[Work to do]: Copy the data below word for word, from its first line through the line containing "pyautogui.click(x=796, y=337)", including both of those lines.

### The input ###

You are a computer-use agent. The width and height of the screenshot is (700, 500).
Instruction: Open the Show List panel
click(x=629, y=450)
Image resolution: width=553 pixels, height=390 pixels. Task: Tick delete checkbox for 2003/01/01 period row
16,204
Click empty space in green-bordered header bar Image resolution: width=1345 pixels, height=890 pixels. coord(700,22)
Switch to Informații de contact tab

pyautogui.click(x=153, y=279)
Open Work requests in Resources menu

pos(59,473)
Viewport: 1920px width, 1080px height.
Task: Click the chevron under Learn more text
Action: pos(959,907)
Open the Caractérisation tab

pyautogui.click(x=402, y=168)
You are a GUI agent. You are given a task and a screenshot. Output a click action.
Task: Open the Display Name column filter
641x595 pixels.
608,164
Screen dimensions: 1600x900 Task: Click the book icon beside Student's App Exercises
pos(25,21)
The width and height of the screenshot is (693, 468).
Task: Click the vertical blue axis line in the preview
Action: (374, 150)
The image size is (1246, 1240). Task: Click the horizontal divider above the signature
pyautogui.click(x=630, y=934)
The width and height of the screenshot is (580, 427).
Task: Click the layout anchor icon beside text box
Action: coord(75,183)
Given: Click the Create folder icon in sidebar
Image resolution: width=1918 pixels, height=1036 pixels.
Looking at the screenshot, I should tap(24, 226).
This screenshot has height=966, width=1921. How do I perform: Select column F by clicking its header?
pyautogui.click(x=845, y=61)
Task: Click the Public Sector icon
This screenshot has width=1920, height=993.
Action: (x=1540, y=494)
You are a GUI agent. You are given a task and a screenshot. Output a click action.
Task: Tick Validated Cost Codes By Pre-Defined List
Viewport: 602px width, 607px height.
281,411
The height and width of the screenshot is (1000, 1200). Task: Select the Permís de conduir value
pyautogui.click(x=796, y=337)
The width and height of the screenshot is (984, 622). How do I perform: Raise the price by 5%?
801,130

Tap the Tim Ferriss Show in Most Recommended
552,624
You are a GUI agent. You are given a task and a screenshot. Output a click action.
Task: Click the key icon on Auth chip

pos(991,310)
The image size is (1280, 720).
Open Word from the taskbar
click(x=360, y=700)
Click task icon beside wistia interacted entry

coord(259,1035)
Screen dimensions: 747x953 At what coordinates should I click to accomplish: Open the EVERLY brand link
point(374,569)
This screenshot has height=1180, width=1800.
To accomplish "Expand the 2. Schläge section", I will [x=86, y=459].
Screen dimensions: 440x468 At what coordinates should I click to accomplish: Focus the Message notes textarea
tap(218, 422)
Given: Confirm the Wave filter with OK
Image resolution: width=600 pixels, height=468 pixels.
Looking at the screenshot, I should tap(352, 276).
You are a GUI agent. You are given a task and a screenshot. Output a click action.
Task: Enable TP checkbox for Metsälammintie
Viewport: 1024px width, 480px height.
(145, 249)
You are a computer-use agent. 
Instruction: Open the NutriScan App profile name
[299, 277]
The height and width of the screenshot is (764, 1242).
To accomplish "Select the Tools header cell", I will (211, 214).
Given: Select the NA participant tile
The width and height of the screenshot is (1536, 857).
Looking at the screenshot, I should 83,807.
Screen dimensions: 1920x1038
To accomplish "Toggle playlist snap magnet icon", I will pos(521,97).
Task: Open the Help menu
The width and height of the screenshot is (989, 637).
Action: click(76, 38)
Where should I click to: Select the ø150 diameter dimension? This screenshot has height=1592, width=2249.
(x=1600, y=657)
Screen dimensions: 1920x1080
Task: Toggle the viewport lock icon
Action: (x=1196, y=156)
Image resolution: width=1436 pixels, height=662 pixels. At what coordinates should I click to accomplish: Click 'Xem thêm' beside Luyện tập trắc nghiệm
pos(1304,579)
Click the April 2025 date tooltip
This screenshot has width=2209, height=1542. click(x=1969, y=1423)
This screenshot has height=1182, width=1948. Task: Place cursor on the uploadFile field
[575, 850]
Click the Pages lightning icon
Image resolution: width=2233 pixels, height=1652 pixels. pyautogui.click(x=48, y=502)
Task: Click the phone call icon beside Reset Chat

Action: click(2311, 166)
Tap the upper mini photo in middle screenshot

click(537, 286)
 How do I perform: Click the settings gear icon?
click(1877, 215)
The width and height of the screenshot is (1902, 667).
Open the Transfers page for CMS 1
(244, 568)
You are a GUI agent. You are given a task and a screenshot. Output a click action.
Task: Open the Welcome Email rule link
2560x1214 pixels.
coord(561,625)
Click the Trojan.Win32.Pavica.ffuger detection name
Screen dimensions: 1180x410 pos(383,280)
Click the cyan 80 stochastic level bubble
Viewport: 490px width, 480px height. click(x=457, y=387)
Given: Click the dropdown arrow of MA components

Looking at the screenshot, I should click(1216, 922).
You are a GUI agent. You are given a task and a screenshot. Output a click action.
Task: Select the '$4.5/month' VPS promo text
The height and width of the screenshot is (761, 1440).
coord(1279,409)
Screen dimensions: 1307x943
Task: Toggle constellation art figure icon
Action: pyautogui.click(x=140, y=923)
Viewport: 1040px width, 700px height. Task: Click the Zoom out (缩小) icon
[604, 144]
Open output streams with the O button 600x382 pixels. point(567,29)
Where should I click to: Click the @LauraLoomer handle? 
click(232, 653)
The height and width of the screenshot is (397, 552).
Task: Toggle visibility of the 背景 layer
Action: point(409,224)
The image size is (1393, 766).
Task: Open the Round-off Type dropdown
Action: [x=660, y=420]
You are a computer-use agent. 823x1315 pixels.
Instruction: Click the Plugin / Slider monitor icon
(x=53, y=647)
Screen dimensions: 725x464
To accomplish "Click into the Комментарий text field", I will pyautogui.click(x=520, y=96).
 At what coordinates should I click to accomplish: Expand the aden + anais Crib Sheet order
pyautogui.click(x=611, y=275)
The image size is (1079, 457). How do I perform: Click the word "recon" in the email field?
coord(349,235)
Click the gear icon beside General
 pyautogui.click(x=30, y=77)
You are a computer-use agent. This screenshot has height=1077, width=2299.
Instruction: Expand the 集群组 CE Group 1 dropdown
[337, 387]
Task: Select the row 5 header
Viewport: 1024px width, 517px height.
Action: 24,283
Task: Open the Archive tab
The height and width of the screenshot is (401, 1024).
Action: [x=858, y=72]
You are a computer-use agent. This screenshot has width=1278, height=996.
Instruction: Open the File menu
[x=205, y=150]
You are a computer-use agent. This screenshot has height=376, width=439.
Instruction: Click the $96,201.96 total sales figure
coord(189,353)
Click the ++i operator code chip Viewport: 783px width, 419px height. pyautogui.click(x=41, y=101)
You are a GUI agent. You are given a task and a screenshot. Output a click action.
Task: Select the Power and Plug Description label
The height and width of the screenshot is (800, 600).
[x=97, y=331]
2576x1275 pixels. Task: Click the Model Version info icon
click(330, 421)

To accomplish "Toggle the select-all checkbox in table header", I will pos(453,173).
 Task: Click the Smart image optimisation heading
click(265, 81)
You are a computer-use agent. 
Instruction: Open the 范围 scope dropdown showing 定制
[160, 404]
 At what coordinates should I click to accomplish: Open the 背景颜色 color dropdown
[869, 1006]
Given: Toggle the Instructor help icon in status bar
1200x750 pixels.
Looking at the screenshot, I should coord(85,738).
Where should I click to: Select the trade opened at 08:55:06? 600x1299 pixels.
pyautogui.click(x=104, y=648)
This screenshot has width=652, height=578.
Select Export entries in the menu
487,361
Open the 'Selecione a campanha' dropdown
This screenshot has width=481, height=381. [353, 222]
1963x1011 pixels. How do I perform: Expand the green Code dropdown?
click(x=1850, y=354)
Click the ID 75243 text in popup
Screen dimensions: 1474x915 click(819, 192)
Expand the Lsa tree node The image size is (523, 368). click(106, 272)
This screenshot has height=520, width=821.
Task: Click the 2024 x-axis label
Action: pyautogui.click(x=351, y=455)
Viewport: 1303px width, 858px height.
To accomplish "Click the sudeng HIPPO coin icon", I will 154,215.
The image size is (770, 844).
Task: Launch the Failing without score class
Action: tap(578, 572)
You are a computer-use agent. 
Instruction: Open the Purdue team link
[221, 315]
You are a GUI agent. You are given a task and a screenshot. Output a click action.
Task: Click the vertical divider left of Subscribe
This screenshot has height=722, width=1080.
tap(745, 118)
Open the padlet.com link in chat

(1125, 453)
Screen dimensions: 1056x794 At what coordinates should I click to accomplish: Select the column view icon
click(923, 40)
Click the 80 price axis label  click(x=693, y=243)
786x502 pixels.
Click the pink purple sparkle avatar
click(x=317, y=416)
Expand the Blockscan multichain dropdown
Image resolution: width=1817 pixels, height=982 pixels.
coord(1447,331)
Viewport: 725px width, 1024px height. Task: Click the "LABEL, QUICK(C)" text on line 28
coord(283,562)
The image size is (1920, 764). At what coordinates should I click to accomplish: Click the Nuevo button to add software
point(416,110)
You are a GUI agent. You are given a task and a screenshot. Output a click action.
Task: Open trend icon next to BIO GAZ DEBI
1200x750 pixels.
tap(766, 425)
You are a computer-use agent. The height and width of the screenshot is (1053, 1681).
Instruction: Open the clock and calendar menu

###

[Task response]:
You are a computer-use agent. The width and height of the screenshot is (700, 500).
Instruction: Open the Show List panel
click(x=629, y=450)
Image resolution: width=553 pixels, height=390 pixels. Task: Tick delete checkbox for 2003/01/01 period row
16,204
Click empty space in green-bordered header bar Image resolution: width=1345 pixels, height=890 pixels. coord(700,22)
Switch to Informații de contact tab

pyautogui.click(x=153, y=279)
Open Work requests in Resources menu

pos(59,473)
Viewport: 1920px width, 1080px height.
Task: Click the chevron under Learn more text
Action: pos(959,907)
Open the Caractérisation tab

pyautogui.click(x=402, y=168)
You are a GUI agent. You are given a task and a screenshot. Output a click action.
Task: Open the Display Name column filter
641x595 pixels.
608,164
Screen dimensions: 1600x900 Task: Click the book icon beside Student's App Exercises
pos(25,21)
The width and height of the screenshot is (693, 468).
Task: Click the vertical blue axis line in the preview
Action: (374, 150)
The image size is (1246, 1240). Task: Click the horizontal divider above the signature
pyautogui.click(x=630, y=934)
The width and height of the screenshot is (580, 427).
Task: Click the layout anchor icon beside text box
Action: coord(75,183)
Given: Click the Create folder icon in sidebar
Image resolution: width=1918 pixels, height=1036 pixels.
Looking at the screenshot, I should tap(24, 226).
This screenshot has height=966, width=1921. How do I perform: Select column F by clicking its header?
pyautogui.click(x=845, y=61)
Task: Click the Public Sector icon
This screenshot has width=1920, height=993.
Action: (x=1540, y=494)
You are a GUI agent. You are given a task and a screenshot. Output a click action.
Task: Tick Validated Cost Codes By Pre-Defined List
Viewport: 602px width, 607px height.
281,411
The height and width of the screenshot is (1000, 1200). Task: Select the Permís de conduir value
pyautogui.click(x=796, y=337)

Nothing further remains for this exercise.